To evaluate the adequacy of the arrangements Cavendish Nuclear (CN) had in place to manage their supply chain when considering relevant good practice and the regulatory expectations set out in NS-TAST-GD-077 ‘Supply Chain Management Arrangements for the Procurement of Nuclear Safety Related Items or Services’.
To evaluate the management and control of Sensitive Nuclear Information (SNI) and nuclear security culture within Cavendish Nuclear and their supply chain. This activity was supported by the ONR Cyber Security and Information Assurance (CS&IA) team.
I carried out a planned vendor inspection of CN to determine the adequacy of their supply chain management arrangements and how these were aligned with the expectations set out in TAG 77; and to evaluate the adequacy of CN control and management of SNI.
I found CN’s supply chain management arrangements for the areas inspected were adequate and aligned with the expectations set out in TAG 77, (IIS Rating Green).
I found CN’s material and SNI holdings will potentially require them to operate as a Contracting Authority, however this had not been identified within CN’s business. Further investigation by ONR CS&IA team will be required to establish if operating as a Contracting Authority would be appropriate for CN.
The inspection was performed in line with ONR’s guidance requirements (as described in our technical inspection guides, which can be found at ) in the areas inspected. Further information on inspection ratings is available at .
I was satisfied that the principle objectives set for this inspection were achieved. The evaluation confirmed the adequacy of CN’s supply chain management arrangements considered against relevant good practice and the expectations described in TAG 77.
I confirmed that CN had a Supply Chain Management strategy which focussed on enhancing supply chain capabilities and integrating the supply chain function into the project delivery teams. I noted CN’s arrangements for supply chain management were embedded in an integrated web based management system which had been third party certified as meeting the requirements of ISO9001:2008. The procurement process, as with other processes within the management system, was actively managed by the process owner (Head of Procurement) who set the requirements and expectation for the process.
I noted that the process for supplier assessment and selection was well documented and CN had rationalised their approved suppliers list to improve their supplier’s resilience capability, this allowed CN more time to interact with and develop the remaining suppliers. Potential new suppliers were monitored and mentored when appropriate to achieve the right attributes for a supplier to the nuclear industry. There was also good involvement and cooperation between CN and the industry supply chain improvement forums.

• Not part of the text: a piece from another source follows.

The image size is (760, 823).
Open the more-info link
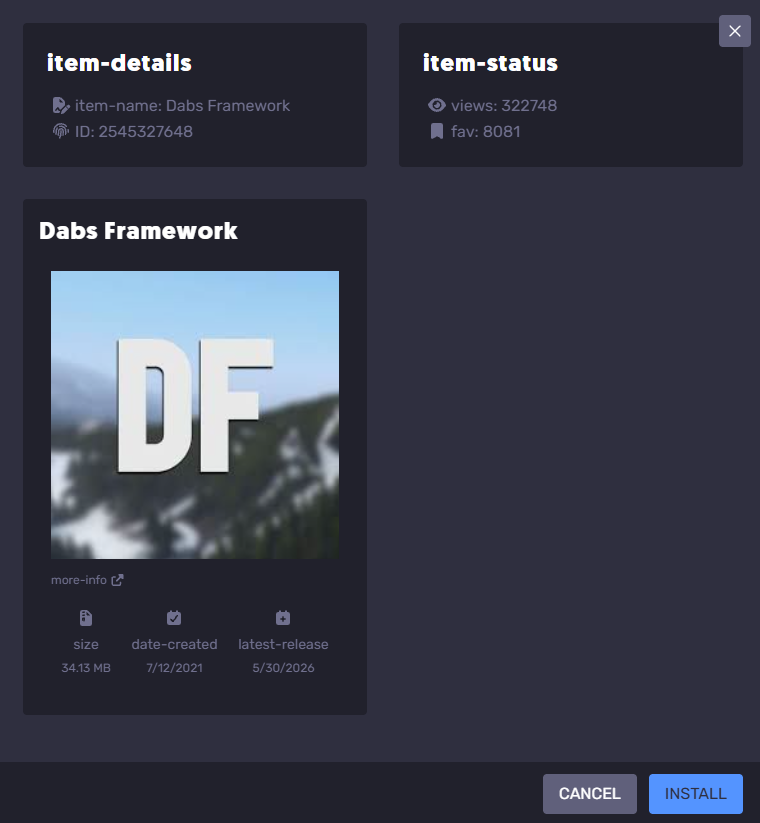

I was satisfied that CN had an intelligent customer capability in which appropriate engineering resources were made available throughout the procurement process e.g. specification writing, control of technical queries, deviations and concessions.
I was advised by CN that they were developing their oversight and assurance activities to improve reporting to the Senior Leadership Team and to improve the analysis and use of supply chain data.
I noted CN were executing organisational changes including the supply chain team. I commented that care needed to be exercised to ensure these changes did not adversely affect the recent supply chain improvement initiatives which had yet to be embedded. I also made recommendations on cascading awareness of Nuclear Safety and Counterfeit, Fraudulent & Suspect Items (CFSI) requirements and expectations in appropriate documentation throughout CN‘s supply chain.
I was satisfied from the activities sampled that CN’s Supply Chain Management arrangements were adequate against relevant good practice and, were aligned with the regulatory expectations described in TAG 77 (IIS Rating Green).
I raised a number of recommendations relating to CN’s new initiatives and organisational changes, to emphasise the importance of nuclear safety in high level documentation and to cascade requirements and expectations for CFSI throughout their supply chain.
I found that whilst CN had a good nuclear safety culture, which was cascaded through their supply chain, that this was not as developed in relation to nuclear security. I consider this as an opportunity for CN to strengthen their security arrangements. After analysis by ONR CS&IA it would also appear that Cavendish’s nuclear material and SNI holdings may require them to operate as a Contracting Authority, which had not been recognised within their business. Further investigation by CN will be required to confirm their status.
I have raised a recommendation for CN to confirm in writing to ONR CS&IA (and ONR MG) whether they should operate as a Contracting Authority. Following that decision, a gap analysis and assessment will likely be required by CN to determine further actions. ONR CS&IA will follow up this issue through further engagement with Cavendish Nuclear.
The following recommendations were made:
Cavendish Nuclear to confirm in writing to ONR CS&IA (and copied to ONR MG) whether it should be operating as a Contracting Authority.
ONR will conduct a follow up inspection to consider the adequacy of the deployment of CN supply chain management arrangements on a CN Project for a UK Licensee.
CN (via their licensee) to consider providing a brief to the UK Safety Directors Forum – Supply Chain Sub Group (SDF SCSG) on the learning gained from this inspection and, an update on their supply chain improvement initiatives, as a number of these had yet to be embedded.